- Opening Delimiter -
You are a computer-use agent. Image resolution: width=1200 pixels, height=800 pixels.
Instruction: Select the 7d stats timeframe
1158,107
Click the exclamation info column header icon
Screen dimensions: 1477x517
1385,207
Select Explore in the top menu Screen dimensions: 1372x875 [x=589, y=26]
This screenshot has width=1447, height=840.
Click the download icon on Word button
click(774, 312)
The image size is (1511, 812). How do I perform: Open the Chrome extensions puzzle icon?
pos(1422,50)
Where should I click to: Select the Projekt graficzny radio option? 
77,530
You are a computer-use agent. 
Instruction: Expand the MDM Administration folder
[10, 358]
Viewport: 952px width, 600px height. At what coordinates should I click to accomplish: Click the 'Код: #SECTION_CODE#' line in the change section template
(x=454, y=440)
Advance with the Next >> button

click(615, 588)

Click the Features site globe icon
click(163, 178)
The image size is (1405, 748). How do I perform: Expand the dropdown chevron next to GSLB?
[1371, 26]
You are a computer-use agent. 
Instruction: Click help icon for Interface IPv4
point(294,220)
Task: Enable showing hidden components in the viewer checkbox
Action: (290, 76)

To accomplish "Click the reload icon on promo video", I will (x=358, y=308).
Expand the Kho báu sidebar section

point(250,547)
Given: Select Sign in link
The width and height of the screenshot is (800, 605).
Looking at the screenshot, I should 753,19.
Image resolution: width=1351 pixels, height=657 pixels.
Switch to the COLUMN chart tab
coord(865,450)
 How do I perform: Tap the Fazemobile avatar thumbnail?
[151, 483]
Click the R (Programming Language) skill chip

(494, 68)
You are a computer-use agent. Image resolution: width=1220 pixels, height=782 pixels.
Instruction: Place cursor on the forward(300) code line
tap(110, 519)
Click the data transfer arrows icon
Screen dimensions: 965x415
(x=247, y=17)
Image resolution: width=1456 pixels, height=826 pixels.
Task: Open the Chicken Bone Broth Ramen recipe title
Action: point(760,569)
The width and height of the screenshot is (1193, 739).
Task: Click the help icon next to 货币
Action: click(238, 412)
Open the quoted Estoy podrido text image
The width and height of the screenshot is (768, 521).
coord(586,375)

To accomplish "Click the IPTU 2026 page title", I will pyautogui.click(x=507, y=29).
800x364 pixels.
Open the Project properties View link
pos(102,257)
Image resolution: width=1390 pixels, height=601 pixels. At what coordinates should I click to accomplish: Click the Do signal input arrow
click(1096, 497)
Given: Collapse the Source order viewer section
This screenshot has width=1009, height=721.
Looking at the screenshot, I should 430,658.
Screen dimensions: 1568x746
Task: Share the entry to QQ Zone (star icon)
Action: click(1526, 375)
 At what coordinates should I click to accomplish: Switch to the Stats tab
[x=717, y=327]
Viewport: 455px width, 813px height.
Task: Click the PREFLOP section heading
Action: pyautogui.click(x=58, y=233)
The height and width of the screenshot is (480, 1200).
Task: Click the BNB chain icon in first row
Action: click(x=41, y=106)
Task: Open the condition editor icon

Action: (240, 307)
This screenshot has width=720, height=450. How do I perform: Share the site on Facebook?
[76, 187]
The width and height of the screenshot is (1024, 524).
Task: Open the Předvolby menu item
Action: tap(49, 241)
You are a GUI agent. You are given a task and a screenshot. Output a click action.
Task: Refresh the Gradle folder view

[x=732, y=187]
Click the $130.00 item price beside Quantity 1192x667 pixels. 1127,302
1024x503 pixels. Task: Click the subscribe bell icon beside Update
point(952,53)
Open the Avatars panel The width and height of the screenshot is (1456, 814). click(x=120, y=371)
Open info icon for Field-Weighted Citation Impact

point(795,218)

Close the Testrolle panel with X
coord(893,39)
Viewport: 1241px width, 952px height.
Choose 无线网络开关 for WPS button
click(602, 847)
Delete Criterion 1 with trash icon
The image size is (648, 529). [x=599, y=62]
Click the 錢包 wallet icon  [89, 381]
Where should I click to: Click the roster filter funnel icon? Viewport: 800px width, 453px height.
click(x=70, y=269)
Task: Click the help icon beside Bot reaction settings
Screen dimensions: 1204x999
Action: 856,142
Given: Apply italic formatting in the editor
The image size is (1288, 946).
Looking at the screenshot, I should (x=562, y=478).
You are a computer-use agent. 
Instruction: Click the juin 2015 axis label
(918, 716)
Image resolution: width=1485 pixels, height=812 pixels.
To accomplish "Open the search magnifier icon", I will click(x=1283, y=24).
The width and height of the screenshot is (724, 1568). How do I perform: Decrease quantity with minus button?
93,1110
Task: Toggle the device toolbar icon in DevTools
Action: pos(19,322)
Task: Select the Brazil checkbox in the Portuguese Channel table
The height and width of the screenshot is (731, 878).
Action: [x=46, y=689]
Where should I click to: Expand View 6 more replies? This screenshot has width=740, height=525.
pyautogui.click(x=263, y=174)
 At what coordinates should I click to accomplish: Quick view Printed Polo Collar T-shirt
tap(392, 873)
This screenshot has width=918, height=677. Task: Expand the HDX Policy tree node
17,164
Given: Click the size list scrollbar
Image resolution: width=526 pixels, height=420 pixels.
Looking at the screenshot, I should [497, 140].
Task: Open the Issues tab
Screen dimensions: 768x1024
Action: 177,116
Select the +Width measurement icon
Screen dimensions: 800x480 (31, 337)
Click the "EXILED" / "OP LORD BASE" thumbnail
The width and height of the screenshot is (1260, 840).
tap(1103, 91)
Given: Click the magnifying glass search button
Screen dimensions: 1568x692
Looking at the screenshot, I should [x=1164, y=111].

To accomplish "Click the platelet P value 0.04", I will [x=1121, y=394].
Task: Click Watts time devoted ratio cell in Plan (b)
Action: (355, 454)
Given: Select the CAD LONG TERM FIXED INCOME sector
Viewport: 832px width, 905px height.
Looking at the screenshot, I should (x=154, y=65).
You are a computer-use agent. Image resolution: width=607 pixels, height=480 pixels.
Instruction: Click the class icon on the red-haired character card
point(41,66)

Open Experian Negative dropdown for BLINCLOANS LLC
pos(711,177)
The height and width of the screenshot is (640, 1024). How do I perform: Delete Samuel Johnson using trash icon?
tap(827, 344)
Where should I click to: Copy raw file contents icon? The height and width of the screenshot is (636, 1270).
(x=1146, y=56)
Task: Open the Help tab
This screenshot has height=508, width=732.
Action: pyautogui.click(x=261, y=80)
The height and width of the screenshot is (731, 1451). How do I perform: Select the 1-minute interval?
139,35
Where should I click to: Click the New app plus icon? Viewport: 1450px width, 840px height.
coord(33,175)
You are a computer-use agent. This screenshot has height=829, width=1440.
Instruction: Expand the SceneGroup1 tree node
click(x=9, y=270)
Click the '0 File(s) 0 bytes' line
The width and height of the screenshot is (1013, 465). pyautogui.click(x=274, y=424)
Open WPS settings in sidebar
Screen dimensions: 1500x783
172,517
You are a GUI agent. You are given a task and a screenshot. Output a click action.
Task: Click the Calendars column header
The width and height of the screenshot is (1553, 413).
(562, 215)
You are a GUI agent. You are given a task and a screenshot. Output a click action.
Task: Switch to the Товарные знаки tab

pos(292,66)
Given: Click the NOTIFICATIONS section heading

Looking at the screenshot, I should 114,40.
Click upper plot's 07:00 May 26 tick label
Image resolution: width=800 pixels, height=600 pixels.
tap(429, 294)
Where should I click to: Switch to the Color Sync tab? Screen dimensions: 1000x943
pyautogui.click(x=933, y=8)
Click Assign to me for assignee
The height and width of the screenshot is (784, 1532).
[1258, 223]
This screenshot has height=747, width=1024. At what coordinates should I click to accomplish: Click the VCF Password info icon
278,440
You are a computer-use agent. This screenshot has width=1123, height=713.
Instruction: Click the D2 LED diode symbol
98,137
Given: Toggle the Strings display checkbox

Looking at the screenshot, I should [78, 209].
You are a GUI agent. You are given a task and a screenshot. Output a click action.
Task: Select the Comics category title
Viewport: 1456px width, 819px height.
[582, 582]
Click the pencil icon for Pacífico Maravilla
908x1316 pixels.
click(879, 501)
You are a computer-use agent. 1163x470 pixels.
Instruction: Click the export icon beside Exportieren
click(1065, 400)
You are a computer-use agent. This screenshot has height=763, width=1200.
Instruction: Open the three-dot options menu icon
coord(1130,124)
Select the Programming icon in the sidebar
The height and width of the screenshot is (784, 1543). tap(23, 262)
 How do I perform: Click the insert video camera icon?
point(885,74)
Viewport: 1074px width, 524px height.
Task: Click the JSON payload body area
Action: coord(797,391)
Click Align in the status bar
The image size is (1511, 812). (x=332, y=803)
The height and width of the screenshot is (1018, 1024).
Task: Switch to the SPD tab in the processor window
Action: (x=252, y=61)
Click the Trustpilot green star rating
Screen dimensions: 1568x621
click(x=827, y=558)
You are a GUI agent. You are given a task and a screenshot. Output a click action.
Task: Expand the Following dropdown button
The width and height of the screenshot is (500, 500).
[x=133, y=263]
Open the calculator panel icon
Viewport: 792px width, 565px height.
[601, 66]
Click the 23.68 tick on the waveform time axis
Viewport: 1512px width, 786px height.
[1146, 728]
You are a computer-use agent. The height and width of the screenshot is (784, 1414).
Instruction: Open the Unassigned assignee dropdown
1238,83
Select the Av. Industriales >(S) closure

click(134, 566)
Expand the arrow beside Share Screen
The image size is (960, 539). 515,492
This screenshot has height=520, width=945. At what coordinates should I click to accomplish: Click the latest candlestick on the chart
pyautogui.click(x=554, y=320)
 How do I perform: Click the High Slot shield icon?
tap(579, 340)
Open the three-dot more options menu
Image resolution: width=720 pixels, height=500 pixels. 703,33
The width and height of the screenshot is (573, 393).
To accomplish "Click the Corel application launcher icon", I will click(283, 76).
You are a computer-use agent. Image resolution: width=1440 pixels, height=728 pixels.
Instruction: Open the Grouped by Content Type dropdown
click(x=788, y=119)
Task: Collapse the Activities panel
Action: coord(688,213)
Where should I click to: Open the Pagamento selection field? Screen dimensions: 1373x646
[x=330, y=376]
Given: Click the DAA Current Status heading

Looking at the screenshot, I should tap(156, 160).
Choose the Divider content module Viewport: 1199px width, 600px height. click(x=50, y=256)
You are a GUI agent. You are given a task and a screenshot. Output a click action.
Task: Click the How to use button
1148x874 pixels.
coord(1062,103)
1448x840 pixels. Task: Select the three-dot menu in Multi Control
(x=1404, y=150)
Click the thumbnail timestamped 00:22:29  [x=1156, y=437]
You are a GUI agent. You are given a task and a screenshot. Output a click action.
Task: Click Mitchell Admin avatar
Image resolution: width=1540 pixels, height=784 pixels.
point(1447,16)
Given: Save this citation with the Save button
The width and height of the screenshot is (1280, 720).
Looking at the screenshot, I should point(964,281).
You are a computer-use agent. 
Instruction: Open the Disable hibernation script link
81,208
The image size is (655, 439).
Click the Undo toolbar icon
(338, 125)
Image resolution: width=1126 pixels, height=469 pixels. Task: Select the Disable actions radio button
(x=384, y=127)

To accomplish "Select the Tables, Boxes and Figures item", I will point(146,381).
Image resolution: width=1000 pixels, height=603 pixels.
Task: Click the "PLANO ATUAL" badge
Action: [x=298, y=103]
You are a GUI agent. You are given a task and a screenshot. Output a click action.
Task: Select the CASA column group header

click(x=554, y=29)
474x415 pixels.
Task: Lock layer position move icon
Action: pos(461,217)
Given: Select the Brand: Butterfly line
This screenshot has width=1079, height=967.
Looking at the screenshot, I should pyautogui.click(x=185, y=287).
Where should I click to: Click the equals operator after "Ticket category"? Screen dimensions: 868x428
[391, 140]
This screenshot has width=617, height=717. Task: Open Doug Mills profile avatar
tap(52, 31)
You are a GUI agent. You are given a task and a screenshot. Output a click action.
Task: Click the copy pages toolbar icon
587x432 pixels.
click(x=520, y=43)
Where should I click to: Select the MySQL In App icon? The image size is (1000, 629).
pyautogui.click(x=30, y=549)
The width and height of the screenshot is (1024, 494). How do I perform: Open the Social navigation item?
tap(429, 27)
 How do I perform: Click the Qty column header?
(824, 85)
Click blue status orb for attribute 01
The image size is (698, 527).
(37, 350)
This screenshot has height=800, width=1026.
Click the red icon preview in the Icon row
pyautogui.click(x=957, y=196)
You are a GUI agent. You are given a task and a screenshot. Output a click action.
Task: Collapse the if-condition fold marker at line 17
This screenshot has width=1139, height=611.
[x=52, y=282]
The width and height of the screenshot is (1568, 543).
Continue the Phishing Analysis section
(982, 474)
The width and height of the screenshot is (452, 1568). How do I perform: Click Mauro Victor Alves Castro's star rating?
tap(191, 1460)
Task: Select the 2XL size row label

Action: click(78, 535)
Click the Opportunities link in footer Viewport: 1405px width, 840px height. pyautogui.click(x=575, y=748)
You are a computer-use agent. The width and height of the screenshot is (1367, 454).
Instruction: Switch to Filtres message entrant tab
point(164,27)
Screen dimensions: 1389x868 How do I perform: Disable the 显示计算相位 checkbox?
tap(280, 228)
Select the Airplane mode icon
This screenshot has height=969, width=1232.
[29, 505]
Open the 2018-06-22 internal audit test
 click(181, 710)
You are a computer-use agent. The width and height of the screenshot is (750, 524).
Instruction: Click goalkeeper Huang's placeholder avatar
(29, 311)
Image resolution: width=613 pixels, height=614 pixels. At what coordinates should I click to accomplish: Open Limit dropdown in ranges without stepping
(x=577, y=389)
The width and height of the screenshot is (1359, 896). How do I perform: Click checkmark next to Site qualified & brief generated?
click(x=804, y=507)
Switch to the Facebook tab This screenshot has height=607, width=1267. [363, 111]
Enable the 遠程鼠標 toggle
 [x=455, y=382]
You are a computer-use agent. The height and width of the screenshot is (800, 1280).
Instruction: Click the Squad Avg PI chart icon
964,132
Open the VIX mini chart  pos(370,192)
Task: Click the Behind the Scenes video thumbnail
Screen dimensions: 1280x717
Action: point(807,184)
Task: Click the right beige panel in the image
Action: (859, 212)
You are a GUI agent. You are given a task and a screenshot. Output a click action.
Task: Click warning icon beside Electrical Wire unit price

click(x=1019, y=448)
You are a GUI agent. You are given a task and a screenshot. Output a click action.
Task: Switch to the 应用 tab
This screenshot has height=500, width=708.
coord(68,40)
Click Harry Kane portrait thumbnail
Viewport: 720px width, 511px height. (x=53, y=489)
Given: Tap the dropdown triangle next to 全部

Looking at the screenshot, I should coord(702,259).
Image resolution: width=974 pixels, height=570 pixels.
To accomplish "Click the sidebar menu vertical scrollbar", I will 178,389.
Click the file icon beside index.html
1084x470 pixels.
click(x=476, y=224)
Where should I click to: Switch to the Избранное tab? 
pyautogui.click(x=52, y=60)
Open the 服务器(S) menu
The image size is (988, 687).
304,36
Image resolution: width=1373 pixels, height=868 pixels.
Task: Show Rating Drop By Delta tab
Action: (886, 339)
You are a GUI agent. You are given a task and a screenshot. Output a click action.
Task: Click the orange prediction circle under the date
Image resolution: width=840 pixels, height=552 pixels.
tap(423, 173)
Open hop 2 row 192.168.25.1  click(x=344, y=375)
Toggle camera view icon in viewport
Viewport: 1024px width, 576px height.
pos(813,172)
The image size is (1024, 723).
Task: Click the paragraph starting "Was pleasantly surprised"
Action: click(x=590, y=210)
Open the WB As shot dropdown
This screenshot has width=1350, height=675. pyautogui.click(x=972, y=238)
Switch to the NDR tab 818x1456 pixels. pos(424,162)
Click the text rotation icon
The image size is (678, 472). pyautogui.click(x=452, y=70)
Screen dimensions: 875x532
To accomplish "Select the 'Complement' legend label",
- Closing Delimiter -
- **What the task asks**
Match on "search": copy every line in the records that has it.

- **Problem solution**
To accomplish "Open the search magnifier icon", I will click(x=1283, y=24).
Given: Click the magnifying glass search button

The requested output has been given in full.